▶ **Text extract**
Saturday, June 27, 2009

On Free-Range Kids

There are a lot of uninteresting one-cause blogs out there where strident people exorcise their own demons by beating dead hobbyhorses for the edification of the rest of us. Lenore Skenazy's Free Range Kids isn't one of them. It operates on a pretty simple thesis: American parents are driving themselves crazy with concern and smothering their children with illusory safety, all while America is as safe a place for children as it was in 1970. Quite simply, she's out to change the way Americans raise their kids. This interview with Salon lays out the argument pretty nicely. A few excerpts:
What are the statistics about crimes against children? What is the news that we're not hearing?

The crime rate today is equal to what it was back in 1970. In the '70s and '80s, crime was climbing. It peaked around 1993, and since then it's been going down.

If you were a child in the '70s or the '80s and were allowed to go visit your friend down the block, or ride your bike to the library, or play in the park without your parents accompanying you, your children are no less safe than you were.

But it feels so completely different, and we're told that it's completely different, and frankly, when I tell people that it's the same, nobody believes me. We're living in really safe times, and it's hard to believe.

[...]

Then there are products out there that will prevent [anything] from happening. Here is a helmet your child could wear when she starts to toddle, lest she fall over and split her head open and die, or suffer traumatic brain injury.

Kids have been toddling -- it's a whole stage we actually call toddlerhood -- ever since we started walking upright, which has been a pretty successful experiment for the human species. But now you're supposed to think that it's too dangerous for a kid to do without extra protection and without extra supervision and without this stupid thing you can buy.

There are kneepads that you're supposed to put on your kid because crawling is considered too dangerous for the knees, as if knees weren't built for crawling. That's why they're cute and dimpled and fat.

▶ **Given data**
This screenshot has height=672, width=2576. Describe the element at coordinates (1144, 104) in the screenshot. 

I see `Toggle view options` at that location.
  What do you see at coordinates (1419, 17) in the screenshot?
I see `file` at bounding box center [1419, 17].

▶ **Directives**
**a.** Using the Free-Range Kids post, decide whether each statement agrees with it, answering yes or no and quoting the deciding words: (i) crime peaked around 1993; (ii) the post counts Free Range Kids among the uninteresting one-cause blogs; (iii) kneepads are sold because crawling is considered too dangerous for the knees.
**b.** Carry the Free-Range Kids post forward from its final sentence.

▶ **Answers to the exercises**
**a.**
(i) Yes: "It peaked around 1993, and since then it's been going down."
(ii) No: "Lenore Skenazy's Free Range Kids isn't one of them."
(iii) Yes: "There are kneepads that you're supposed to put on your kid because crawling is considered too dangerous for the knees"

**b.**
Everything that we do has a product that we can buy that's supposed to make our kids safer, as if they're born without the requisite accoutrements. Then there is something we can do as parents to be more careful, to be more protective. The assumption behind all of that is that if you are a good parent, you should be protecting your child from 100 percent of anything that could possibly go wrong, and if not, you will be blamed and Larry King will shake his finger at you.
I'm probably one of the few single young men reading Skenazy's blog, but I was a Free-Range Kid, and I'll likely have a couple myself someday. Beyond that, the child-safety hysteria is a microcosm of larger societal forces. It is fed by the same psychological quirk that cripples security planning and counterterrorism, namely that human beings are pretty terrible at internalizing probabilities, and particularly terrible at estimating probabilities of things that scare us. Really, Lenore Skenazy is the Bruce Schneier of child-rearing.

6 comments:

Elephantschild said...

I generally agree, except when it comes to putting my 7 year old daughter unaccompanied into the company of adult men whom I do not know and which are not trusted close relatives.

I won't let Sparkle roam in and out of neighborhood houses, which seems to be customary around here.

And she will not spend the night at a friend's house if the Dad is not a close personal friend of ours, and maybe not even then.

But otherwise, I love the premise of the blog. It's no wonder so many teens are infantilized; they're being raised to be so.

Hannah said...

I was, to some extent, a free-range kid as well. 'Tis the best way!

EC, how will Sparkle ever learn how to wear "lady shoes" (Evan :D) if she doesn't spend time in such company? :P

Elephantschild said...

::snort:: The way it's going, the only thing Sparkle will ever use "lady shoes" for is to clock people in the head!

FSN9 said...

While I generally agree with the premise of the blog, there's one important distinction between now and the 70s. When I grew up, there were kids all over the place, walking to school, playing in parks, etc. So, if there was was sicko out looking to target a kid, your chance to getting picked was relatively low because of a multitude of targets, plus there were many people to witness and call for help. Now, because of all the restrictions on children, if I do let my kid out and about in the same way I used to roam around, chances are he'll be one of the few kids in sight, and thus much more likely to get targeted if there is a sicko on the loose, and he would have far fewer people to call for help. In other words, these people trying to shelter their kids have actually made it more dangerous to use the "free range kids" method of child rearing. I hate it, but that's just how it is.

Bi-Coloured-Python-Rock-Snake said...

Skenazy sort of skirts around this issue a bit. I do think it's a valid one. "Free-ranging" your kids will only work as well as it used to if everyone does it, and for more reasons than simply the number of kids out and about. We've lost the cultural habits of looking out for each others' kids. In previous generations, parents could let their kids run around in part because they could trust that the community as a whole would be looking out for them.

Other cultures have retained this; I saw a sign on the (exceeding crowded and dangerous) Mumbai commuter trains that read something like "Young children traveling the trains alone need your attention. Please watch out for them."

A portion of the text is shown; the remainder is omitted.